Data processing device (1) for data processing of data elements of a serial data stream (DS), wherein a received data element of the serial data stream (DS) is processed in several stages by tasks (T ) are processed in parallel,

wherein a prioritized execution of the tasks (T) takes place depending on the execution priorities (AP) of the tasks (T) specified in the priority queue (3), which in each case depend on the position of the data element to be processed by the tasks (T) within the received data stream ( DS) is derived.

Data processing device according to claim 1,

wherein the data processing device (1) has at least one data interface for receiving the serial data stream (DS),

whereby the received data elements of the data stream (DS) receive a generated time stamp or a generated data element number upon receipt to identify their position within the received data stream (DS).

Data processing device according to claim 1 or 2, wherein the execution priority (AP) of a task (T) is determined by a calculation unit using a prioritization function (PF) depending on the position of the data element to be processed by the task (T) within the data stream (DS). is calculated.

Data processing device according to one of the preceding claims 1 to 3,

wherein the data processing device (1) has a global priority queue (3) for all data processing units (2).

5. Data processing device according to one of the preceding claims 1 to 3,

wherein each data processing unit (2-i) has its own local priority queue (3-i).

Data processing device according to one of the preceding claims 1 to 5,

wherein the priority queue (3) contains the tasks (T) to be executed sequentially by the data processing unit (2) and their respective execution priorities (AP).

Data processing device according to claim 6,

wherein the priority queue (3) further contains an address pointer (P) for the task (T) to be executed to a data storage address of a data memory, at which the data of the data element to be processed by the task (T) is stored.

Data processing device according to one of the preceding claims 1 to 7,

wherein a task scheduler (4) is provided, which inserts the task (T) and its calculated execution priority (AP) into at least one priority queue (3).

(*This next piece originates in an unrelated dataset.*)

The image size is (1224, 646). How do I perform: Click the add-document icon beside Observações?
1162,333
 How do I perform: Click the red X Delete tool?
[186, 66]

9. Data processing device according to claim 8,

wherein the tasks (T) are assigned to different data processing units 2-i by the task scheduler (4) at runtime of the data processing.

Data processing device according to one of the preceding claims 1 to 9,

wherein the serial data stream (DS) has data elements that contain audio data, video data or sensor data, which are processed in real time by the data processing device (1).

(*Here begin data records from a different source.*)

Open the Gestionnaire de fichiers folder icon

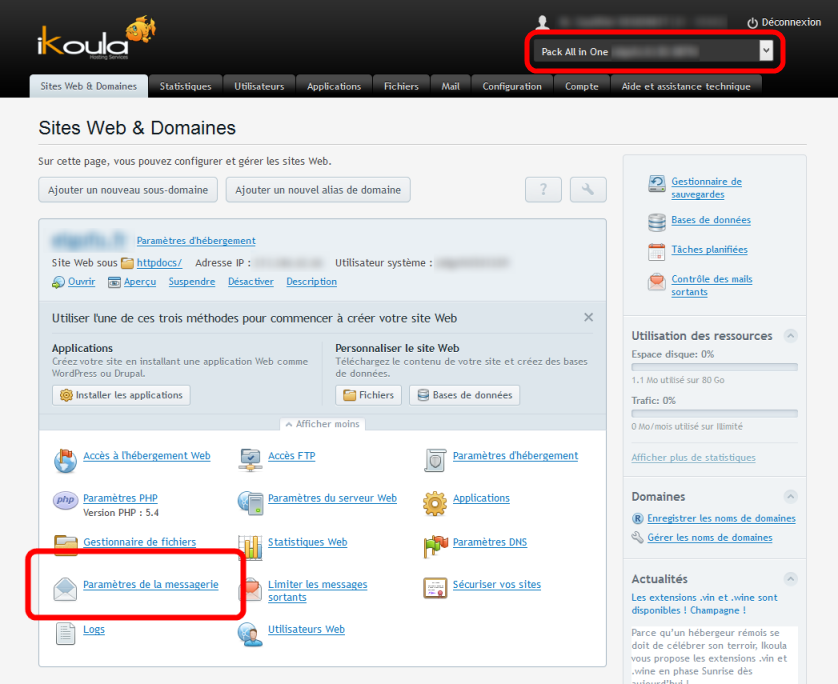(x=65, y=545)
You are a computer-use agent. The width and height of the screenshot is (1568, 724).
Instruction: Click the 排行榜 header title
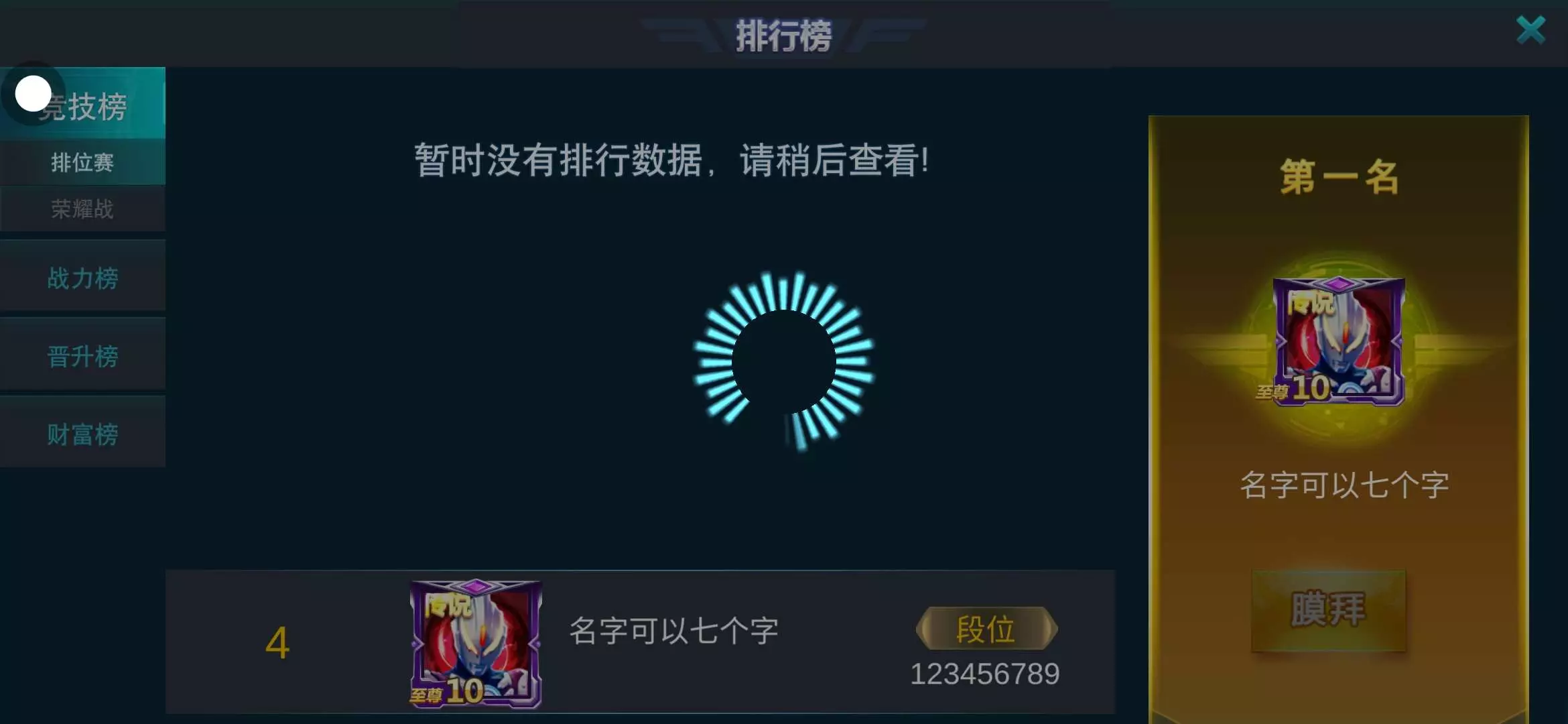pos(783,36)
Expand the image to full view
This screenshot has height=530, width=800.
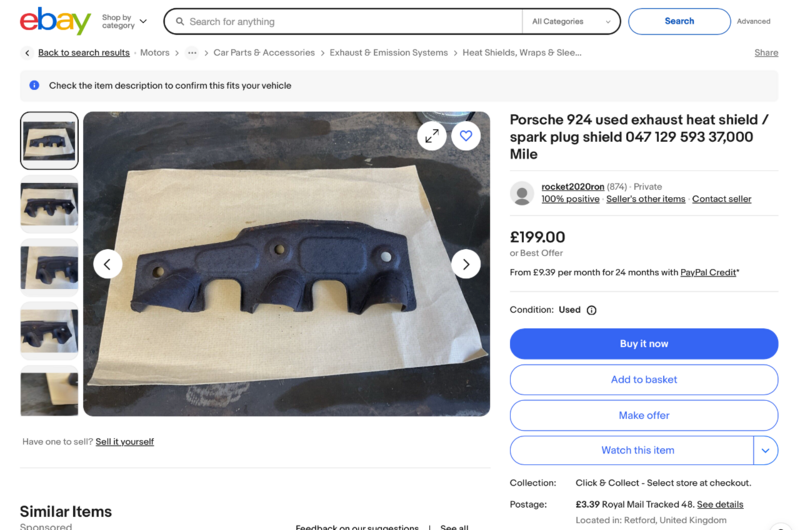coord(432,136)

11. Data processing device according to one of the preceding claims 5 to 10,

wherein, if a local priority queue (3-i) of a data processing unit (2-i) is empty, a task (T) with the highest execution priority (AP) from another local priority queue (2-i) into the empty priority queue (2-i) i) is transferred automatically.

12. Data processing device according to one of the preceding claims 8 to 11,

wherein a task (T) generates at least one follow-up task after its execution by a data processing unit (2) and hands it over to the task scheduler (4).

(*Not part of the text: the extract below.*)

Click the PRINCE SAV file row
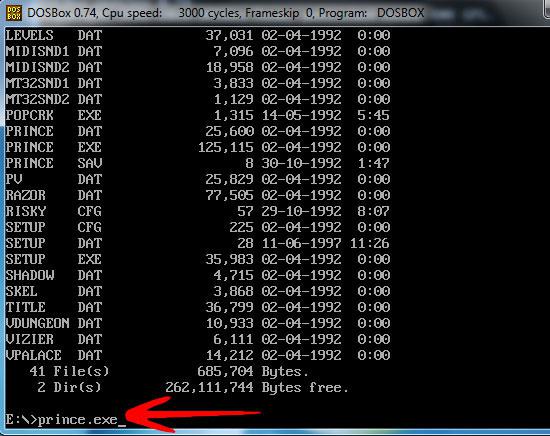The width and height of the screenshot is (550, 436). tap(198, 163)
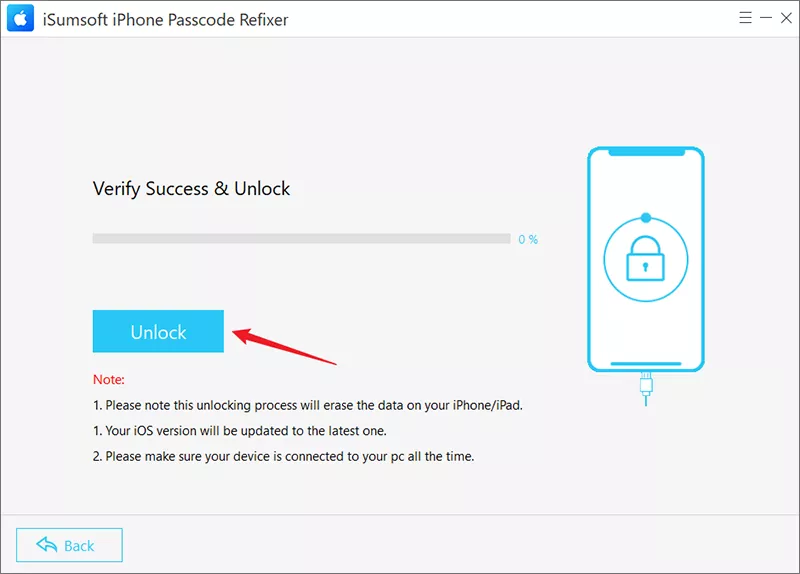Viewport: 800px width, 574px height.
Task: Go back with the Back button
Action: (69, 545)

13. Data processing device according to one of the preceding claims 1 to 12,

whereby the execution priority (AP) is derived from the reception order of the received data element within the data stream (DS),

where tasks (T) for processing previously received data items are given a higher execution priority (AP).

14. Data processing device according to one of the preceding claims 1 to 13,

wherein the data processing units (2-i) are processors that execute the tasks (T) according to their execution priority (AP).

15. Method for processing data elements with low maximum latency,

wherein the data elements (DE) are received in a serial data stream (DS) and are processed in parallel by several data processing units (2-i), which have access to a priority queue (3), according to the assembly line principle by tasks (T), wherein a prioritized execution of the tasks (T) takes place depending on the execution priorities (AP) of the tasks (T) specified in the priority queue (3), which in each case depend on the position of the data element to be processed by the task (T) within the received data stream (DS) is derived.